Channel South was an Irish television channel, operated by City Channel, transmitting 24-hour local programming to Cork, Limerick, and parts of Kerry, Waterford, Clare and Tipperary since November 2008.

Included in the station's programmes is an evening show called South Tonight presented by local celebrities.

Background
Channel South' is a cable television channel operating in Cork, Limerick, and parts of County Kerry, County Waterford, County Clare and County Tipperary since November 2008, Republic of Ireland. It has received a licence by the Broadcasting Commission of Ireland for cable and MMDS operation, and have secured carriage on the formerly NTL owned digital cable system in Dublin. It follows on from the first attempt at a commercial local television network in Ireland and the first attempt at a commercial cable-only channel in the country by its sister City Channel.

In November 2008 the channel was added to UPC Ireland's electronic programme guide on Channel 107, and programming began on 10 November 2008.

# Raw data
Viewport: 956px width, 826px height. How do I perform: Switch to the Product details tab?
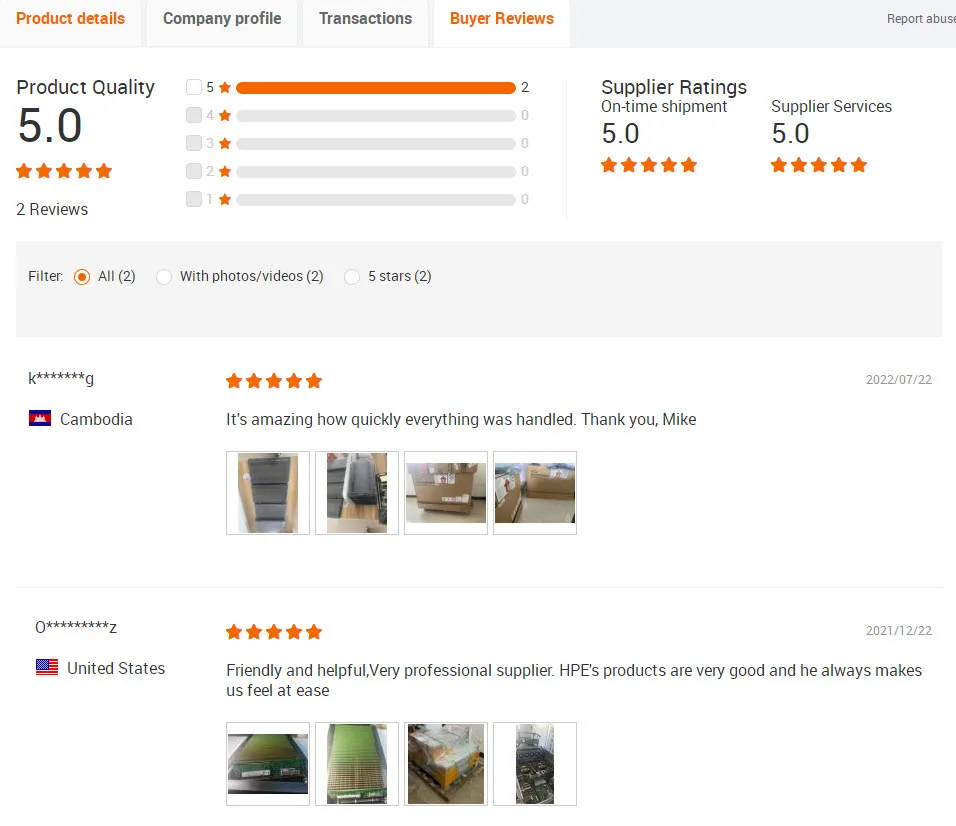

# Exercise prompt
Could you reproduce the Channel South text above, starting at the words "Included in the" and stopping after "sister City Channel."?

# Result of the exercise
Included in the station's programmes is an evening show called South Tonight presented by local celebrities.

Background
Channel South' is a cable television channel operating in Cork, Limerick, and parts of County Kerry, County Waterford, County Clare and County Tipperary since November 2008, Republic of Ireland. It has received a licence by the Broadcasting Commission of Ireland for cable and MMDS operation, and have secured carriage on the formerly NTL owned digital cable system in Dublin. It follows on from the first attempt at a commercial local television network in Ireland and the first attempt at a commercial cable-only channel in the country by its sister City Channel.